## Directions:
Output each entry verbatim.

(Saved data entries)
===============

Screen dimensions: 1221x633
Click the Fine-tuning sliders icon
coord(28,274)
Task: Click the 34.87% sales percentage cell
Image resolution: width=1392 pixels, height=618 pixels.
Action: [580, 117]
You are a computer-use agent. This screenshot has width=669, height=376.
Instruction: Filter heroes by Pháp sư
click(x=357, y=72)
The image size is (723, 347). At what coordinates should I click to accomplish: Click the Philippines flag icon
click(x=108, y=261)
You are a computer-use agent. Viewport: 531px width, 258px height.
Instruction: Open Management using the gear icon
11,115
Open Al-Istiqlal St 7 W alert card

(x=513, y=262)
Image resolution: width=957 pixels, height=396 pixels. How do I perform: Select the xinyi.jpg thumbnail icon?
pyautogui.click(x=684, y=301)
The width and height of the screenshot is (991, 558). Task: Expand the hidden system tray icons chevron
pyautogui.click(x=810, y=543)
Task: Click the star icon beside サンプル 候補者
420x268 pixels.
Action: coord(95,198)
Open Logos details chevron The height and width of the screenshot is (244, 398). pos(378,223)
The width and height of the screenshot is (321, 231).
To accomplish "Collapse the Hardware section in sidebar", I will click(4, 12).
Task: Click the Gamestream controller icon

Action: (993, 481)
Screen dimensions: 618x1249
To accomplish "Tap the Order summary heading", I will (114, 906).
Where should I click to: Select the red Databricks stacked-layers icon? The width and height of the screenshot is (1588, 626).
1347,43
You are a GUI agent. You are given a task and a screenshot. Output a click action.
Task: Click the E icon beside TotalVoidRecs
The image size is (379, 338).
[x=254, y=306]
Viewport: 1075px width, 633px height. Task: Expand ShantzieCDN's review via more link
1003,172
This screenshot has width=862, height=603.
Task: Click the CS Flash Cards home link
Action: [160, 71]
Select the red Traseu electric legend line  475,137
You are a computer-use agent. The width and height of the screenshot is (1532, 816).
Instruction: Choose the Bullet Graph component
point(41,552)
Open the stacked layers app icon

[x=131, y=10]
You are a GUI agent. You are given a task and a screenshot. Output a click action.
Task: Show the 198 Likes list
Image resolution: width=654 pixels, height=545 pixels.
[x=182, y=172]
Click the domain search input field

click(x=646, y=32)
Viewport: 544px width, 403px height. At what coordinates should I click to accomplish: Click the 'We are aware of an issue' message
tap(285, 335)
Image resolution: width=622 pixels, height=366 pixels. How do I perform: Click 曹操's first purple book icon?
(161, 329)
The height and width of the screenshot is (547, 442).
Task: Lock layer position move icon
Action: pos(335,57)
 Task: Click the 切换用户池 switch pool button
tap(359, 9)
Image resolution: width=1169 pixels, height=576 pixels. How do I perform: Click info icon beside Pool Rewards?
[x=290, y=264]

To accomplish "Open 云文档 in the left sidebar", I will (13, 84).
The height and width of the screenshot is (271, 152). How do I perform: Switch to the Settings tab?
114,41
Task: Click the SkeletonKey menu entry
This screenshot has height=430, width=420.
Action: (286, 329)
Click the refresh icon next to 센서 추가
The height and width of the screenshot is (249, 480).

===============

## Written response:
Screen dimensions: 1221x633
Click the Fine-tuning sliders icon
coord(28,274)
Task: Click the 34.87% sales percentage cell
Image resolution: width=1392 pixels, height=618 pixels.
Action: [580, 117]
You are a computer-use agent. This screenshot has width=669, height=376.
Instruction: Filter heroes by Pháp sư
click(x=357, y=72)
The image size is (723, 347). At what coordinates should I click to accomplish: Click the Philippines flag icon
click(x=108, y=261)
You are a computer-use agent. Viewport: 531px width, 258px height.
Instruction: Open Management using the gear icon
11,115
Open Al-Istiqlal St 7 W alert card

(x=513, y=262)
Image resolution: width=957 pixels, height=396 pixels. How do I perform: Select the xinyi.jpg thumbnail icon?
pyautogui.click(x=684, y=301)
The width and height of the screenshot is (991, 558). Task: Expand the hidden system tray icons chevron
pyautogui.click(x=810, y=543)
Task: Click the star icon beside サンプル 候補者
420x268 pixels.
Action: coord(95,198)
Open Logos details chevron The height and width of the screenshot is (244, 398). pos(378,223)
The width and height of the screenshot is (321, 231).
To accomplish "Collapse the Hardware section in sidebar", I will click(4, 12).
Task: Click the Gamestream controller icon

Action: (993, 481)
Screen dimensions: 618x1249
To accomplish "Tap the Order summary heading", I will (114, 906).
Where should I click to: Select the red Databricks stacked-layers icon? The width and height of the screenshot is (1588, 626).
1347,43
You are a GUI agent. You are given a task and a screenshot. Output a click action.
Task: Click the E icon beside TotalVoidRecs
The image size is (379, 338).
[x=254, y=306]
Viewport: 1075px width, 633px height. Task: Expand ShantzieCDN's review via more link
1003,172
This screenshot has width=862, height=603.
Task: Click the CS Flash Cards home link
Action: [160, 71]
Select the red Traseu electric legend line  475,137
You are a computer-use agent. The width and height of the screenshot is (1532, 816).
Instruction: Choose the Bullet Graph component
point(41,552)
Open the stacked layers app icon

[x=131, y=10]
You are a GUI agent. You are given a task and a screenshot. Output a click action.
Task: Show the 198 Likes list
Image resolution: width=654 pixels, height=545 pixels.
[x=182, y=172]
Click the domain search input field

click(x=646, y=32)
Viewport: 544px width, 403px height. At what coordinates should I click to accomplish: Click the 'We are aware of an issue' message
tap(285, 335)
Image resolution: width=622 pixels, height=366 pixels. How do I perform: Click 曹操's first purple book icon?
(161, 329)
The height and width of the screenshot is (547, 442).
Task: Lock layer position move icon
Action: pos(335,57)
 Task: Click the 切换用户池 switch pool button
tap(359, 9)
Image resolution: width=1169 pixels, height=576 pixels. How do I perform: Click info icon beside Pool Rewards?
[x=290, y=264]

To accomplish "Open 云文档 in the left sidebar", I will (13, 84).
The height and width of the screenshot is (271, 152). How do I perform: Switch to the Settings tab?
114,41
Task: Click the SkeletonKey menu entry
This screenshot has height=430, width=420.
Action: (286, 329)
Click the refresh icon next to 센서 추가
The height and width of the screenshot is (249, 480).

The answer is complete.